Legacy PLM platforms were mostly focused on the efficiency and ability to streamline processes. It was the goal, but now it is changing. Companies are looking at how to focus on effectiveness and decision making moving away from simply optimizing existing processes. How to extend system support from process efficiency to effective decision-making is the real question. Here is the passage from my article in the OpenBOM blog – System of Intelligence, Decision Support, and Manufacturing Effectiveness.
For years, PLM systems were implemented to make things work efficiently. Making file releases, storing data about the product, and simplification of revision control, support the change management process, PLM vendors were focused with speed and productivity while organizing the most efficient process. Cloud PLM (or SaaS) didn’t do much difference in PLM systems. Most vendors understood the cloud simply as a way to deliver the same PLM system, faster, cheaper, and with less effort. Upgrade of PLM systems to the next revision, which for years was the biggest PLM challenge is actually also an element of efficiency.
What is heavily overlooked are tools that can help us to make the right decision or, in other words, to decide what to do first. Such tools are not focusing on how to do revision sign-off or ECO approval faster, but first to decide that change is needed and what is the right change. A decision to replace a supplier from a bad supplier to a good supplier, selecting a specific vendor or component, and instant calculation of cost based on the design decision, can turn things upside down.

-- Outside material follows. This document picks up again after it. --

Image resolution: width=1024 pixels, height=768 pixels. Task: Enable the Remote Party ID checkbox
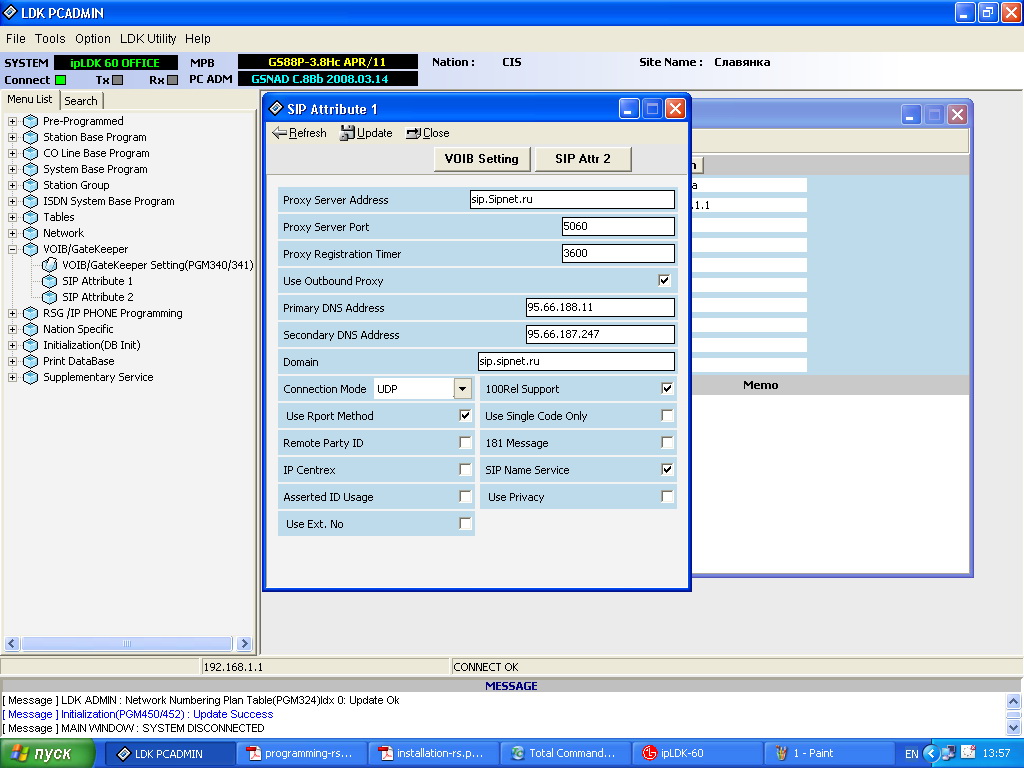click(x=465, y=443)
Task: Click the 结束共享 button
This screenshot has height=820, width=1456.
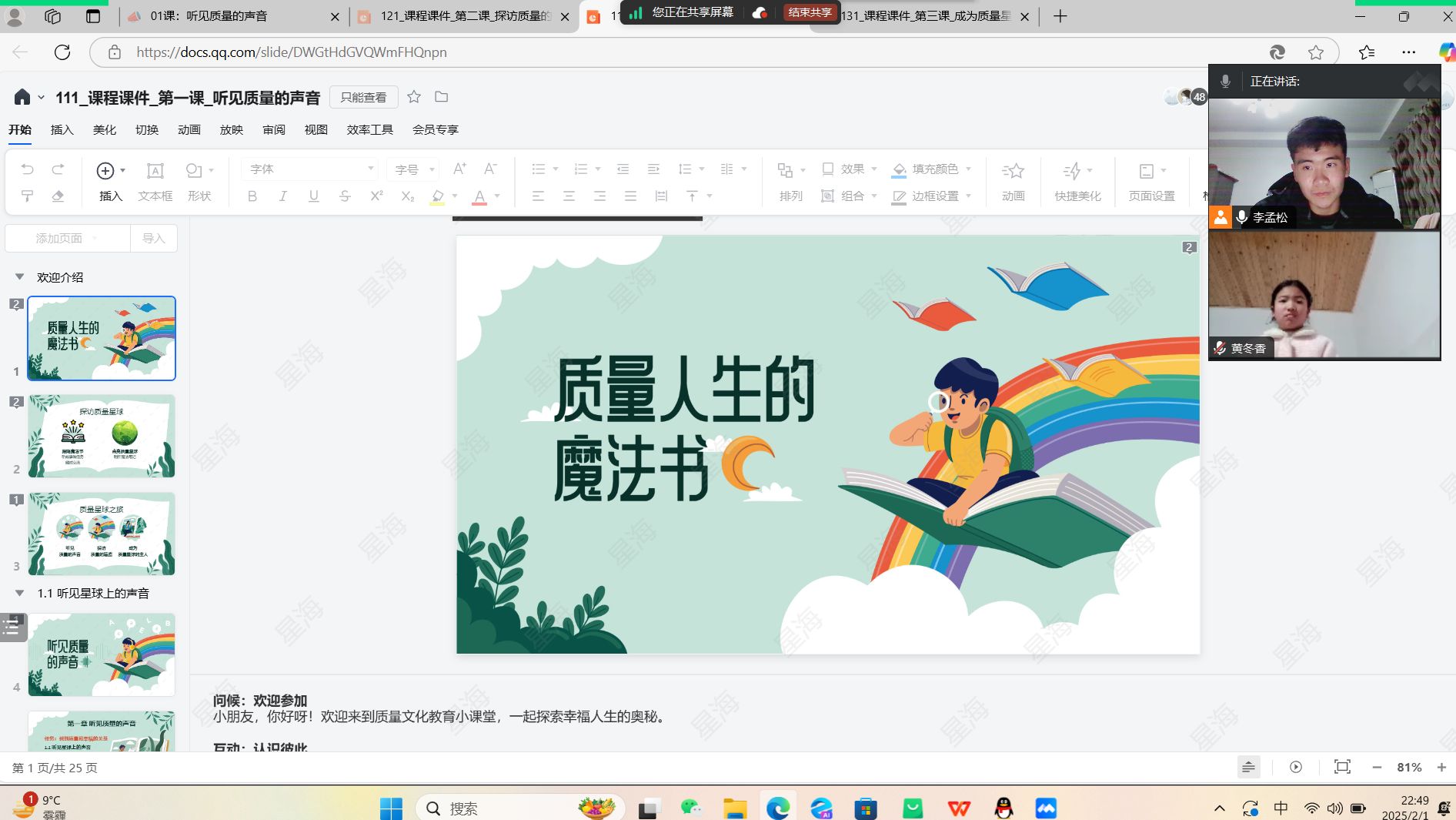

The paradigm change for PLM systems can be a switch of the focus from data management and process streamlining to artificial intelligence, data models, machine learning, and specific database queries applied for the decision support system to make engineering and company activities focused on what is right to do.
Legacy PLM systems are not capable to connect into a live network of services interoperating together to deliver the experience and data that are needed by modern manufacturing companies and businesses. Connecting to online data, optimizing the supply chain, and managing data of customers, suppliers, and partners without importing all information into a single SQL database.
In my article PLM 2030 and point of no return for fax machines, I shared my perspective on the future of connected PLM systems and how modern architecture will play the role in building a new type of PLM platform.
What is my conclusion?
Digital transformation, expansion of cloud development tools, and development capabilities to deliver better business systems is the clear goal of IT in all manufacturing companies these days. Bringing existing PLM platforms to platforms like AWS, Azure and GCP seems to be a good step towards breaking the legacy release cycle, switching the maintenance burden to PLM vendors, and allowing hybrid cloud computing to enter the doors of manufacturing facilities. At the same time, brining legacy systems to the cloud will not change them and companies are risking the be stuck in supported and upgradeable cloud silos without the ability to connect their PLM platforms to online digital services. For the last 10 years, the PLM industry passed the barrier of cloud adoption allowing to bring existing platforms to be hosted using hyperscalers like AWS. The next decade will be about how to connect systems together to make them work in a connected and coordinated fashion. Just my thoughts…
Best, Oleg
Disclaimer: I’m co-founder and CEO of OpenBOM developing a digital cloud-native PDM & PLM platform that manages product data and connects manufacturers, construction companies, and their supply chain networks. My opinion can be unintentionally biased.